Desde mi entrada del 16 de marzo del 2008 titulada “¿Crisis latinoamericana a la vista?” ya hablaba de crisis norteamericana, tal vez no fue muy técnico calificarla ya desde ese entonces como “crisis”, para ese entonces se me hubiera tildado de pesimista. Aparte de eso, ahora me toca preguntar, ¿cómo afectará realmente a América Latina?

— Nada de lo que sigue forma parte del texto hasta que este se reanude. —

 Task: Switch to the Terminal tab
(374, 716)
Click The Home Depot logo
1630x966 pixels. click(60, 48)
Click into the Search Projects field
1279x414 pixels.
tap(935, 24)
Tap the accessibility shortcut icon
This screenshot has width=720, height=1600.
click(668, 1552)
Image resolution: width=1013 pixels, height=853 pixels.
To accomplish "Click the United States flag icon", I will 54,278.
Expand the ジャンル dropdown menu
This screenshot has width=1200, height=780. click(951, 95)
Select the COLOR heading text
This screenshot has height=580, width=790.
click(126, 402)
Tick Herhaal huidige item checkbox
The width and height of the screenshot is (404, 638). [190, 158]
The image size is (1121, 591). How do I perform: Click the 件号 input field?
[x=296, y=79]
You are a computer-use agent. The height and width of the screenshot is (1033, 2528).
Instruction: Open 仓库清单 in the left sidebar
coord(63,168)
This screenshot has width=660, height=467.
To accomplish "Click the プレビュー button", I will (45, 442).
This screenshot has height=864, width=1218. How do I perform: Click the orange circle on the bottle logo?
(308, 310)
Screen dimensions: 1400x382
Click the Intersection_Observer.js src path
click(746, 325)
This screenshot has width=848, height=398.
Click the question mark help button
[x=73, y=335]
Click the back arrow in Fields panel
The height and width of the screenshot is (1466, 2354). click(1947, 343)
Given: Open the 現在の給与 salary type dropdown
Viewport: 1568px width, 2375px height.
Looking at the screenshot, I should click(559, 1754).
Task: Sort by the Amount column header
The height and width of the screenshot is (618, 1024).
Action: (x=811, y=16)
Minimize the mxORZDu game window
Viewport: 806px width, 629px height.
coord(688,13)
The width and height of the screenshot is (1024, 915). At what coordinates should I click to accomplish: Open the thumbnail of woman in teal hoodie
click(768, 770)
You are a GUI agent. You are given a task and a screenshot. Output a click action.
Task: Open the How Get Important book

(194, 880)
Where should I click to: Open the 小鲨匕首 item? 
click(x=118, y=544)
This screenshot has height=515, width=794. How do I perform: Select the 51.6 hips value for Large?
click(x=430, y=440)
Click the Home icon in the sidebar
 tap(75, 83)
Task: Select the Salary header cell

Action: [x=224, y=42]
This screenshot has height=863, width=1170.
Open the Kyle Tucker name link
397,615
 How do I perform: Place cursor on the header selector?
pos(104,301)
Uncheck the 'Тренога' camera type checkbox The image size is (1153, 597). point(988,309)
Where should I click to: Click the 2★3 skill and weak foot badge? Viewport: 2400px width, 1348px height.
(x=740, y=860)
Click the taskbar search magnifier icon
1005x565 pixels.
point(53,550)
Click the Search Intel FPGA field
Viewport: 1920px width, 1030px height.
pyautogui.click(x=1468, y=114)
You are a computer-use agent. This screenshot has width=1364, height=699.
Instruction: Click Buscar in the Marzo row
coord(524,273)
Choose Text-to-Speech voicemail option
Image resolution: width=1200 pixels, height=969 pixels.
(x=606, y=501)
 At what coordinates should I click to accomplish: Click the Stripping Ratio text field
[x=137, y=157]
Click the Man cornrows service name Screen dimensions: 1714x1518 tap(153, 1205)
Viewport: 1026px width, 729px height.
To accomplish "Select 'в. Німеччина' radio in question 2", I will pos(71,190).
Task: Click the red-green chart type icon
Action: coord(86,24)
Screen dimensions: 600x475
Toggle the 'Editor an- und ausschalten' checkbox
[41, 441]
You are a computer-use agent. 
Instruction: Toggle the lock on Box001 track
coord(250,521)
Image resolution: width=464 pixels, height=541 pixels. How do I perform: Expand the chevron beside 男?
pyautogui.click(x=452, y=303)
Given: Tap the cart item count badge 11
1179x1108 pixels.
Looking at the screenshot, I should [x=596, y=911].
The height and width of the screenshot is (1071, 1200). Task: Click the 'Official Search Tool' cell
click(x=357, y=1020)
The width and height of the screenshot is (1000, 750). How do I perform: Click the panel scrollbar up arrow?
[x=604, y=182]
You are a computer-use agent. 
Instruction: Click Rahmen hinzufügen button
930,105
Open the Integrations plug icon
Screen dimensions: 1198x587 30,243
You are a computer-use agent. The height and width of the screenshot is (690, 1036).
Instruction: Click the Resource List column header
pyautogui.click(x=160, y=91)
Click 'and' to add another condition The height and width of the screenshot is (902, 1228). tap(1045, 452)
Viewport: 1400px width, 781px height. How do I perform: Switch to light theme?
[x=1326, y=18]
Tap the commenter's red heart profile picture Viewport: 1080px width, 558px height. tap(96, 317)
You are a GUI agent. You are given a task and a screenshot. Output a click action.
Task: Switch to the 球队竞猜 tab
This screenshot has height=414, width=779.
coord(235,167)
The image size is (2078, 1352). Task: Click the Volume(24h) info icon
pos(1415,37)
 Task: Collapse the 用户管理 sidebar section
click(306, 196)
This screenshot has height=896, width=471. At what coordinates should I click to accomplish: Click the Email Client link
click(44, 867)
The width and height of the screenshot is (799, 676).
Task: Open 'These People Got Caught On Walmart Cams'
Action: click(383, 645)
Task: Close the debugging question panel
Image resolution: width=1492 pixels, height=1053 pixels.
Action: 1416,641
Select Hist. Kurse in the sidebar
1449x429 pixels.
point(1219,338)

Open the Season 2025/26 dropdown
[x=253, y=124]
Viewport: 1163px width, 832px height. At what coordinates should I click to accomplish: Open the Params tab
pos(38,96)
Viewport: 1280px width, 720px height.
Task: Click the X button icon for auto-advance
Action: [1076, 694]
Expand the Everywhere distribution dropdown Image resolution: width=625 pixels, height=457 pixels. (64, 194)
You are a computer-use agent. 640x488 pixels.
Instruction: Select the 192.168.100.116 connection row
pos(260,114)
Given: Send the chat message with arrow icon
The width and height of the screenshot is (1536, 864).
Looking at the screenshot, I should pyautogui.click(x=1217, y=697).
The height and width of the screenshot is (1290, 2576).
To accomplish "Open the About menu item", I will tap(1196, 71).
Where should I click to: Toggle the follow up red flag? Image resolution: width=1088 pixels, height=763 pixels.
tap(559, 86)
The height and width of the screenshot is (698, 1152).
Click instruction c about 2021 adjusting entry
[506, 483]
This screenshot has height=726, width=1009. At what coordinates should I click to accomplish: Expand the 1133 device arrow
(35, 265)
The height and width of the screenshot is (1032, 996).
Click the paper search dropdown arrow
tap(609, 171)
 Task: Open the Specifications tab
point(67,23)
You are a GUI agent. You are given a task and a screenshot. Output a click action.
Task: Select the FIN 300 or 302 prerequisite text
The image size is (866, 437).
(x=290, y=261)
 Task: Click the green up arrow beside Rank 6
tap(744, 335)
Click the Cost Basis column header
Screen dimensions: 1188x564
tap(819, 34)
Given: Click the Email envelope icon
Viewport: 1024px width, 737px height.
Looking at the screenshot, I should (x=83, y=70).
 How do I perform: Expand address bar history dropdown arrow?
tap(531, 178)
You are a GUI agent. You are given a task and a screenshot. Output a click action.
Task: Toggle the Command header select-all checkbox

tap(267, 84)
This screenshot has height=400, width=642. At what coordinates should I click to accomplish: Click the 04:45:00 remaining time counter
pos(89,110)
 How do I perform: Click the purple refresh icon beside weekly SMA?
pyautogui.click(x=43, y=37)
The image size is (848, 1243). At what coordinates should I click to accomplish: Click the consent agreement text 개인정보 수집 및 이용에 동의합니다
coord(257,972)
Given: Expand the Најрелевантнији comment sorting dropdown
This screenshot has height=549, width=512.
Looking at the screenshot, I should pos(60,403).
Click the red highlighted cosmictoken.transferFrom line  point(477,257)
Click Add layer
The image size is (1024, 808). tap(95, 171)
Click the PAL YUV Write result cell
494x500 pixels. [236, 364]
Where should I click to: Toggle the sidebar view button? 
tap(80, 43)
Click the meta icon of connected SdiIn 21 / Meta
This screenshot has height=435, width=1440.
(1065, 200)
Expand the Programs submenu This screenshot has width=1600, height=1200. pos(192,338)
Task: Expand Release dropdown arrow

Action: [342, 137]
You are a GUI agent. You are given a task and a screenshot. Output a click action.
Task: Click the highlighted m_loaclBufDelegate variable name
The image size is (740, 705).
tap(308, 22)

Dicen que el Perú está preparado para afrontar la crisis, que se tiene numerosas fortalezas para contrarrestar la inminente crisis. Por ejemplo, nuestra deuda no es significativa, tenemos reservas internacionales como para hacer frente a las obligaciones de corto plazo, nuestro producto bruto interno tiene proyecciones de un crecimiento sostenido. Por otro lado, contamos con buenas estrategias comerciales, pues más del 30% de nuestras exportaciones tenían como destino Estados Unidos, ahora y gracias al Foro de Cooperación Económica Asia-Pacífico – APEC, realizado en Lima, tenemos diversos acuerdos para la firma de los Tratados de Libre Comercio, por ejemplo con la gran economía China.
Es cierto, estamos en un contexto diferente, donde nos encontramos en una mejor situación económica, muy por encima del promedio latinoamericano; pero también estamos ante una crisis financiera nunca antes vista.